Document text:
- - - - -
In the end, it is useful for people to be able to latch on to terms, and
reinvest in them. If we consider Guy Debord's theories on the festival, we
learn that we live in a "spectacular time," and that in the past people
(mainly prior to invention of the clock) lived in what he calls "cyclical
time." Festivals demand that people reenact their "history" at the moment of
the gathering. However, this does not really happen in contemporary culture
today. Even though it appears it does when people gather for different
holidays- those meetings are dependent on the clock, on a measurement
striving for perfection, asking us to move forward linearly and not in a
circle. "Progress" is defined on linear terms, even after the
self-reflection postmodernism supposedly made possible. How many times can
you ask the same question? Or actually wait for nothing? If this sounds
boring it may be because the ideology of regression is deep inside of us. I
am not saying that we should go back to cyclical time, but we should
understand what we are proposing when we try to move past a term because it
has had its day.

Guy Debord. Society of the Spectacle (see chapters V, VI)

TS: Earlier you mentioned that accessibility is a large part of what draws
you to net art. When talking about access to technology we cannot leave out
the vast discrepancies between the digital have and have-nots. How do you
take this divide into account?

EN: This is actually an issue I am very aware of. Through NAR I collaborate
with people in different countries to make new media more accessible for as
many people as possible, by providing material in various languages. We do
not use translation tools mainly because they are unable to translate the
subtleties of language. Translation is not just about exchanging the proper
terms, but about considering the sensitivity running in between the lines of
text. By also presenting texts that are not in English we show the real
limitations on the web: the politics of language barriers.

TS: In your recent text "The Blogger as Producer" you draw a parallel
between Walter Benjamin's observation of the popularization of printed
media. According to Benjamin readers became "collaborators" as their tastes
and desires dictated the emergence of new columns in newspapers at the time.
This way the reader felt in touch with her culture and became an author of
sorts. In your essay you say that Benjamin suggested the inclusion of news
writing into the history of literature. We are currently facing a similar
challenge in which many online forums struggle to achieve the same kind of
legitimization that more established peer-reviewed scholarly print magazines
have developed. New media researchers find many different forms for their
work and weblogs are extensively used. Was this struggle to legitimize
online content part of your founding idea for New Art Review?

EN: Net Art Review (NAR) was founded with the idea of legitimization in
mind. The site would need to contend with its perception by different
communities. In the end, I realized that the online resource would position
itself based on the rigor, seriousness, and shortcomings of the site which
is grounded in the commitment of its collaborators, its authors. Our
investment is the delivery of material online. Academics may look at our
work not so differently from the way Axel Bruns observes online activity; by
the way, I am very much interested in his anthropological approach to the
blogosphere that I read in one of your recent interviews in this series. He
has a fascinating scholar-eye view on blogs. But to answer your question,
the type of writing we do on NAR would not be possible without blogging
technology. The people who write for NAR could be considered producers in
Benjaminian terms.
- - - - -
Supplied data:
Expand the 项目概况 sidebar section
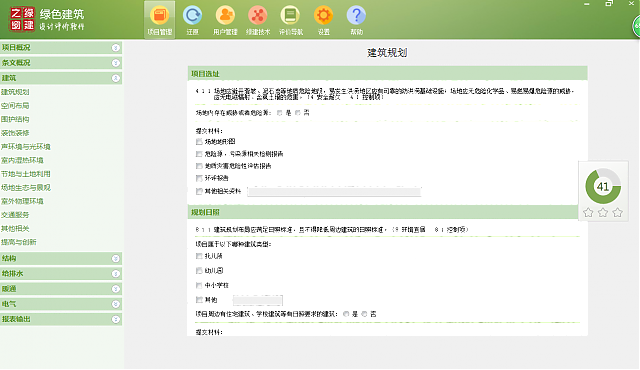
- - - - -
Stated exercise A: According to the interview on net art, why does NAR avoid translation tools?
Stated exercise B: Carry on the interview on net art and Net Art Review from the point where it stops.

Written reply A: They are unable to translate the subtleties of language.

Written reply B:
However, I wrote "The Blogger as Producer" with a more open idea in mind.
The original essay was 25 pages long. This short and general online version
only introduces my proposition.

TS: Much of the inspiration of self-organizational cooperative art projects
is founded in their extra-institutional vitality, in finding collaborative
formats for unlearning and foster performative, experimental, and engaged
research that has agency. Their research output in some cases exceeds that
of some small brick and mortar universities. Net Art Review is an online
forum. Are you interested in the creation of networks of discourse also

EN: Yes, we try to negotiate the online/ offline divide. As it was
previously mentioned some of the writings on events are not always
immediately related to online practices. Local and global activities are
becoming more connected. Web cams conversations (like this interview) allow
for things to get more physical. We see each other-- things get less
disembodied. We are about to enter a time where the physical will become
even more emphasized through new technology. GPS devices are an example of
this. I am invested in trying to meet people in person whenever possible.
This does not have to be at a professional event like a conference; it could
simply be a meeting with somebody who happens to visit the city I live in,
or vice versa. The interpersonal bond makes cultural connections much
stronger in the long run.

TS: You are a media artist, a facilitator and writer. Currently, you writing
your Ph.D. with Lev Manovich. Your crate linkages between people. You
produce artwork. Online you facilitate community around discourse. Is it
easy for you to bring these different parts of your cultural practice

EN: The artist as writer is by no means a new model. Just take Art in
America, New Art Examiner, October, and Art Forum. Some of their writers
play the very defined role of the artist/ critic. Our role as new media
artists is more blurry. The culture of new media requires artists to
function as curators, writers, critics and producers. Slowly this is
changing though-- I saw this when I studied at CalArts where I met Natalie
Bookchin, and learned about Alexei Shulgin's work. Natalie curated shows,
wrote about net art, produced artwork-- all in parallels. Amy Alexander
worked in a similar way. When I met her I mainly knew her piece "The
Multi-Cultural Recycler." But Amy Alexander became more active as a
multi-tasker. She is a founding member of, an initiative grouped
around software art.

This multi-tasking was and to an extent is born out of necessity. People who
create challenging work in whichever medium (be it music or code or
concrete) most often have an understanding of many of these areas.
Especially in earlier online art practice, you had to create the exposure
for your work or that of others. This is where a network is useful.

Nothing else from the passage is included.